===== The input =====

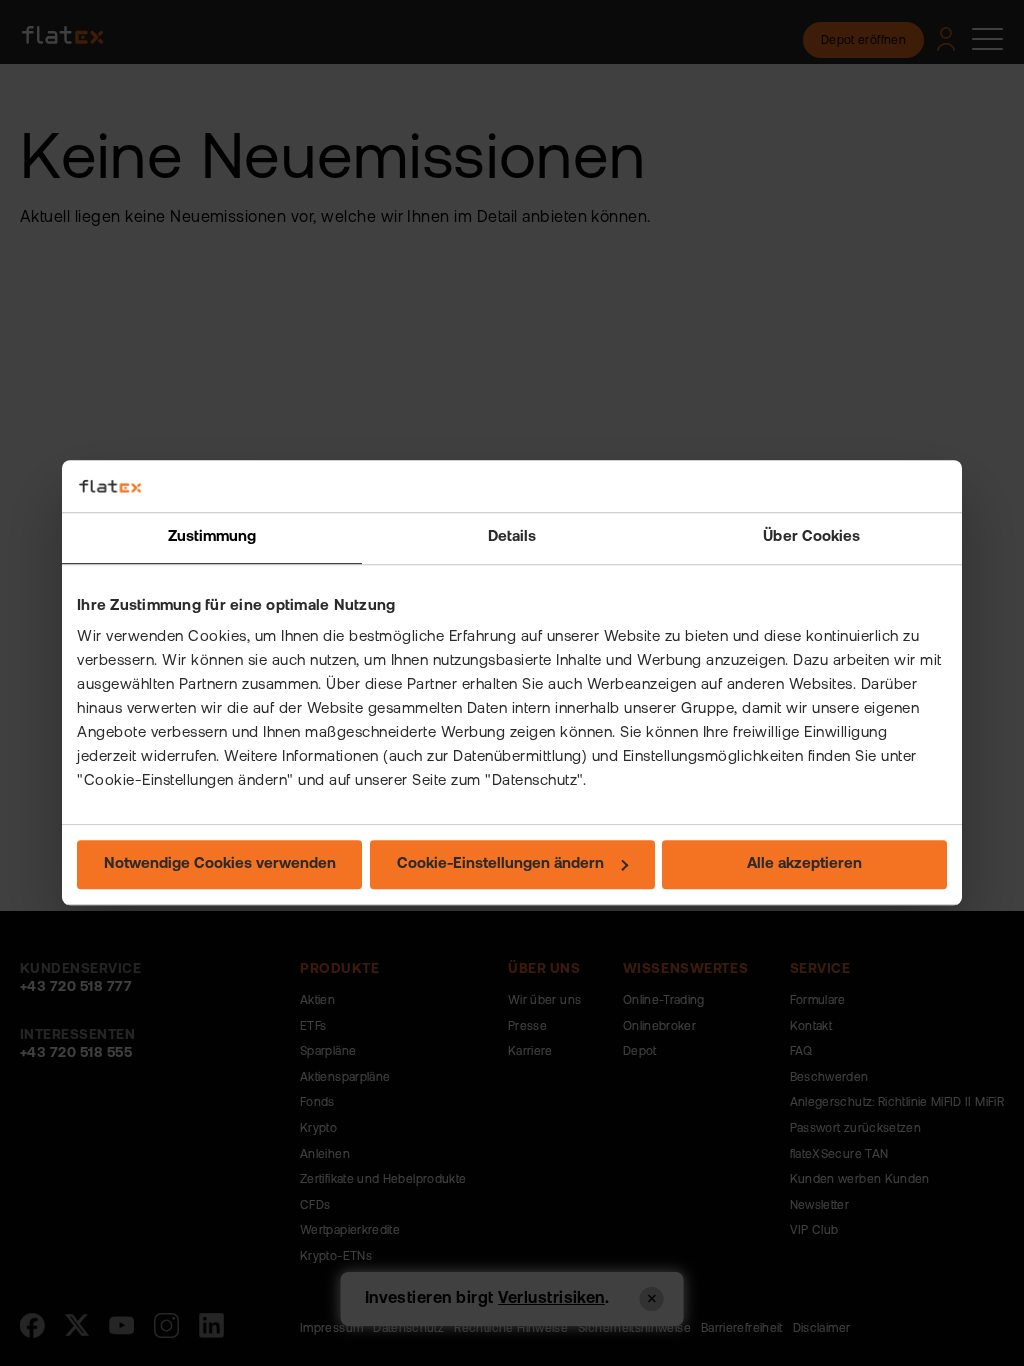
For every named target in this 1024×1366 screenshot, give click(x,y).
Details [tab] (512, 538)
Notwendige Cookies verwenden (220, 865)
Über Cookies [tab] (811, 538)
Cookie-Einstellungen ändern (500, 865)
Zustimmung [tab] (212, 538)
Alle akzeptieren (804, 865)
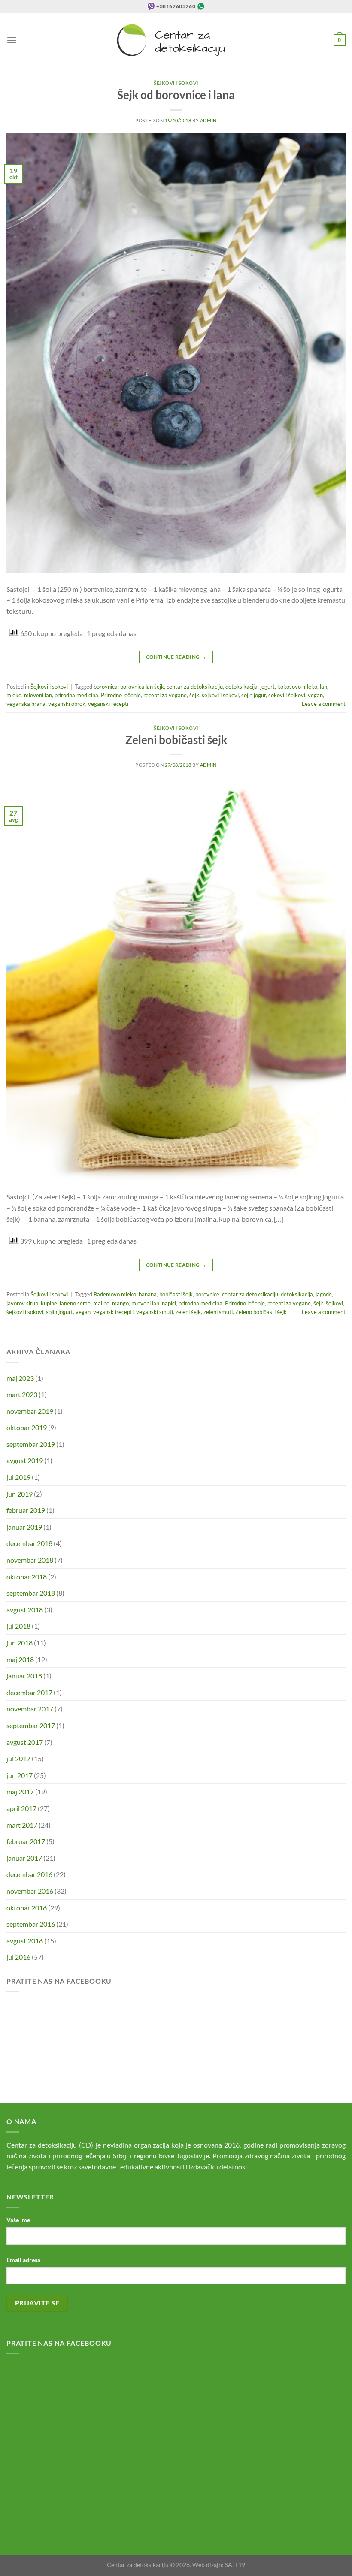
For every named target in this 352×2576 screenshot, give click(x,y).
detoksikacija (241, 686)
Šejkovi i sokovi (176, 83)
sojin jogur (253, 695)
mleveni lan (38, 695)
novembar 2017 (29, 1709)
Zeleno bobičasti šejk (261, 1311)
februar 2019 (25, 1510)
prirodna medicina (76, 695)
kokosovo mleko (297, 686)
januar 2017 (24, 1858)
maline (101, 1303)
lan (323, 686)
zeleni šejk (188, 1311)
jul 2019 (18, 1477)
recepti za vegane (165, 695)
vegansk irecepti (113, 1311)
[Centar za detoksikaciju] (176, 40)
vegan (315, 695)
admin (208, 120)
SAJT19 (235, 2564)
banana (148, 1294)
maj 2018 (20, 1659)
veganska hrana (26, 703)
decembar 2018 (29, 1543)
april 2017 (21, 1808)
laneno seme (75, 1303)
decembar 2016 (29, 1874)
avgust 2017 (24, 1742)
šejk (194, 695)
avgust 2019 (24, 1460)
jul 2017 (18, 1758)
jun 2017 (19, 1775)
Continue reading (176, 657)
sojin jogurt (59, 1311)
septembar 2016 (30, 1924)
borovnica (106, 686)
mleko (13, 695)
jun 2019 (19, 1494)
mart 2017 (21, 1825)
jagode (324, 1294)
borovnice (207, 1294)
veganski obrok (66, 703)
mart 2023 (21, 1394)
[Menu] (11, 40)
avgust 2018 (24, 1610)
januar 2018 (24, 1676)
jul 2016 (18, 1957)
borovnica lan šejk (142, 686)
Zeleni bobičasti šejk (176, 739)
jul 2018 (18, 1626)
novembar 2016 (29, 1891)
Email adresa (23, 2259)
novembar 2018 (29, 1560)
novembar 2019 (29, 1411)
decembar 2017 (29, 1692)
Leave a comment (324, 703)
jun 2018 (19, 1643)
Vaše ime (18, 2219)
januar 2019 (24, 1527)
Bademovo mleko (115, 1294)
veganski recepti (108, 703)
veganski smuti (154, 1311)
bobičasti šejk (176, 1294)
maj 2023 (20, 1378)
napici (169, 1303)
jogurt (267, 686)
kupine (49, 1303)
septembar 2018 (30, 1593)
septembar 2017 (30, 1725)
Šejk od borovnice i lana (176, 94)
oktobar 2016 (26, 1908)
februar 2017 (25, 1841)
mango (120, 1303)
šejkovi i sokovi (220, 695)
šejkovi (334, 1303)
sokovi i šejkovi (286, 695)
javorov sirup (22, 1303)
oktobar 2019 (26, 1427)
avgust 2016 (24, 1941)
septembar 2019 (30, 1444)
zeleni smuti (218, 1311)
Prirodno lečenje (121, 695)
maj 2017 (20, 1791)
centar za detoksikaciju (195, 686)
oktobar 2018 (26, 1577)
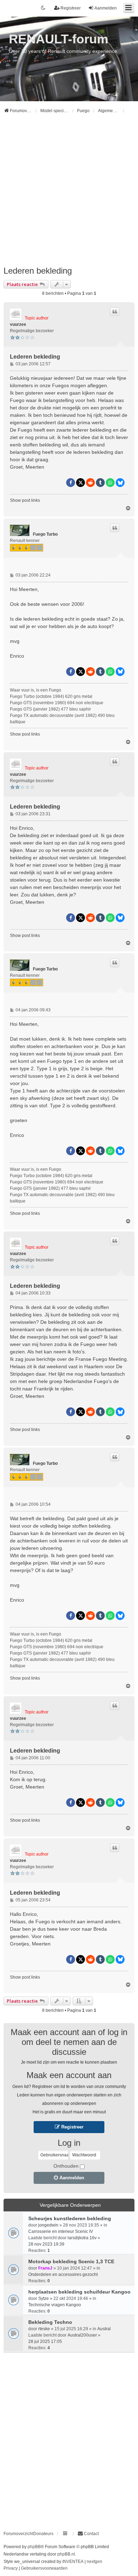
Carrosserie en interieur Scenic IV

=====

*Your task*: Find the lines that mention "click" in the entries and show them.

*Solution to the exercise*:
For every named target in this 1024×1366 screenshot, give click(x,y).
For every named target in this 352×2576 screenshot, give click(x,y).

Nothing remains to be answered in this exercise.